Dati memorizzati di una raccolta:
--------------------------------------------------
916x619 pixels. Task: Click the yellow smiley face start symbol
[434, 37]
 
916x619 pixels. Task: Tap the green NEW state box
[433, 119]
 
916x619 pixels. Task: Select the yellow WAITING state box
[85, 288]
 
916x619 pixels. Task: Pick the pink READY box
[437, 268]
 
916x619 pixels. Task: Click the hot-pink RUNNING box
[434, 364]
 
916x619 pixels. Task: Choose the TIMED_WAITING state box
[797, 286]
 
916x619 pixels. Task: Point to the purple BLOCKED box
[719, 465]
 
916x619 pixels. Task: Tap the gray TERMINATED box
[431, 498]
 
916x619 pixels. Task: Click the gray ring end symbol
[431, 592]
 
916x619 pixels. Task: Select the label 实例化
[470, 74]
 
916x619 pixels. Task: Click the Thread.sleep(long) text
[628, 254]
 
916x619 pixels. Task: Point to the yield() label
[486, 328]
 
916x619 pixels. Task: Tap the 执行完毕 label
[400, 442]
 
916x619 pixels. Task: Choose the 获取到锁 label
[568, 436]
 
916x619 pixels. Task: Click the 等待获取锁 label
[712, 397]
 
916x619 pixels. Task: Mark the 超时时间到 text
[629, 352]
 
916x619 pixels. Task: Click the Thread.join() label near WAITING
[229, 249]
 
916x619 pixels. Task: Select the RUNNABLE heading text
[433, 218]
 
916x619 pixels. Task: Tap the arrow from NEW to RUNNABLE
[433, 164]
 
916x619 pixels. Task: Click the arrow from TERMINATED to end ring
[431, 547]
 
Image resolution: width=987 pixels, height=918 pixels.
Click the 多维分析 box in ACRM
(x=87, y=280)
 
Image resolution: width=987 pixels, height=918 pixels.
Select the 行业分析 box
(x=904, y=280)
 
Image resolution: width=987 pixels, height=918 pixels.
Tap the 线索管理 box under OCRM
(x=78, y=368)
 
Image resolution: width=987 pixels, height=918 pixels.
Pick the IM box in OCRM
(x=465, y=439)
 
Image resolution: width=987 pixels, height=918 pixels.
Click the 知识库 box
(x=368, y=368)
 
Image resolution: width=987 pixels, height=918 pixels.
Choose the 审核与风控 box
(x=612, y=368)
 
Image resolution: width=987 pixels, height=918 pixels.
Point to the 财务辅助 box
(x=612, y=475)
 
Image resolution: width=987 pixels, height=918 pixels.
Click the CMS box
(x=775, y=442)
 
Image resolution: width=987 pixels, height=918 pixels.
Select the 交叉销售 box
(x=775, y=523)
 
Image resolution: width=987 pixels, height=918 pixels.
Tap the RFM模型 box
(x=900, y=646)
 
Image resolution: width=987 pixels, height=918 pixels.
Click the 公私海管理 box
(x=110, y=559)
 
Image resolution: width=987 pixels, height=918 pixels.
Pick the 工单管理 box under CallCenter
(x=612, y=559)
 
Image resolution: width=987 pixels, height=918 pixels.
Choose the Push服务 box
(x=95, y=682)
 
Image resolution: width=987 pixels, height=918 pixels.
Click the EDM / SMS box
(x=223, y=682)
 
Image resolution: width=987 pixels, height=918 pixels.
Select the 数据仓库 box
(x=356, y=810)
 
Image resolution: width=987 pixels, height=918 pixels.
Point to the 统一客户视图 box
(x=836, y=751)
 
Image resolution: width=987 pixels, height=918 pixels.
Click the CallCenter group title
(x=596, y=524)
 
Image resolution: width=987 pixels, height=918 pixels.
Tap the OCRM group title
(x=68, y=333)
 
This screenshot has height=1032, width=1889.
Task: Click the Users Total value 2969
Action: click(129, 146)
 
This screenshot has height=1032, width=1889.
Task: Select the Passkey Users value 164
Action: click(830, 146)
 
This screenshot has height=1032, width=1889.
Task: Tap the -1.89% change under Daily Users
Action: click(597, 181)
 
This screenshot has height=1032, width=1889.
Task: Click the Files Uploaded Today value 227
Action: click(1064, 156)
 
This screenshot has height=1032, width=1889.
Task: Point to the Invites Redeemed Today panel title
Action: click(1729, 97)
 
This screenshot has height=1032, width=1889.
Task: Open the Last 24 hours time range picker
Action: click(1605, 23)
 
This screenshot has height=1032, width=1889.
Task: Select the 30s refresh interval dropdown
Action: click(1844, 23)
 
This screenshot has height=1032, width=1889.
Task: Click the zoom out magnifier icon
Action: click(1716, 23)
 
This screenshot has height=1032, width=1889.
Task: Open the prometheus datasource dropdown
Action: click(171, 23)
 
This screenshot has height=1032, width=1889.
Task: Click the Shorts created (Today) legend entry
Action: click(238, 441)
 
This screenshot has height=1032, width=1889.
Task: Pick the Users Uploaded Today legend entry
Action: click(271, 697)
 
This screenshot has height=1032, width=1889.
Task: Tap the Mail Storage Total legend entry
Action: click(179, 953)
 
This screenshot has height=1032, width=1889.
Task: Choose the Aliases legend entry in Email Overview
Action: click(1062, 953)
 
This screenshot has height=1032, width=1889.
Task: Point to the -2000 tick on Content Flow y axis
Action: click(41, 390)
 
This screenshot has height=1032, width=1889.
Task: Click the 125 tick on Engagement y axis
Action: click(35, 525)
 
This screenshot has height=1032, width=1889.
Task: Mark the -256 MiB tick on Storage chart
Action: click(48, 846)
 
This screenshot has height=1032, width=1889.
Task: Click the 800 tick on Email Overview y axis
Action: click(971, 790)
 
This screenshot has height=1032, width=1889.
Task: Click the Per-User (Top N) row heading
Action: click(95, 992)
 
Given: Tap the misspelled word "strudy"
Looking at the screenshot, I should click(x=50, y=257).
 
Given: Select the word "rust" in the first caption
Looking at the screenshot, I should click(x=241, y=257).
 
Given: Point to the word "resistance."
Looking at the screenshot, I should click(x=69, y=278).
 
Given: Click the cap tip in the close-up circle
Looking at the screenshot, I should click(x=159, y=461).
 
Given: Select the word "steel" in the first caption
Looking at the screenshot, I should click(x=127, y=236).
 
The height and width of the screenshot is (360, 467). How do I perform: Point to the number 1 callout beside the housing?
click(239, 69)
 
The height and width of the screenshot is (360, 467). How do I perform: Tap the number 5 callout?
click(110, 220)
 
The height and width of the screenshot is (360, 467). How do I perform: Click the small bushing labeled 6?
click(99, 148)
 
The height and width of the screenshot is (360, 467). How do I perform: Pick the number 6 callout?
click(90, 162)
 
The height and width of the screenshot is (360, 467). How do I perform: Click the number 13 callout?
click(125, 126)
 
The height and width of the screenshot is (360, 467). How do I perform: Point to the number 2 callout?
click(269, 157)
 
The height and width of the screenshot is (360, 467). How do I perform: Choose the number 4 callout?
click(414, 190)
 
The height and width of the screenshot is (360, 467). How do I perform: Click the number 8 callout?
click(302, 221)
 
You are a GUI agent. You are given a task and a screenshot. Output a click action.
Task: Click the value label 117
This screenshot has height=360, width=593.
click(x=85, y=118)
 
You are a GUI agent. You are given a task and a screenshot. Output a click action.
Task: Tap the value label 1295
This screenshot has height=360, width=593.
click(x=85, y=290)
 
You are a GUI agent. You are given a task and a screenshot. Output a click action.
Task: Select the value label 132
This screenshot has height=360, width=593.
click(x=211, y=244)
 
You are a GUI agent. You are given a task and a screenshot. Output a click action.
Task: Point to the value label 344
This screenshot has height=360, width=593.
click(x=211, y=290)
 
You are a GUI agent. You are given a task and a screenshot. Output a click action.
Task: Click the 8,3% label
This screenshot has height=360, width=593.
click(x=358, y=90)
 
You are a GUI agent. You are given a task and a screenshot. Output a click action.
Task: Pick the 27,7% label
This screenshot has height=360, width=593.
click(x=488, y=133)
--------------------------------------------------
COMPITO SCRITTO: Conta quante righe qui sopra contengono la stringa "Point" e rispondi soltanto con il numero.

SOLUZIONE DELL'ESERCIZIO: 10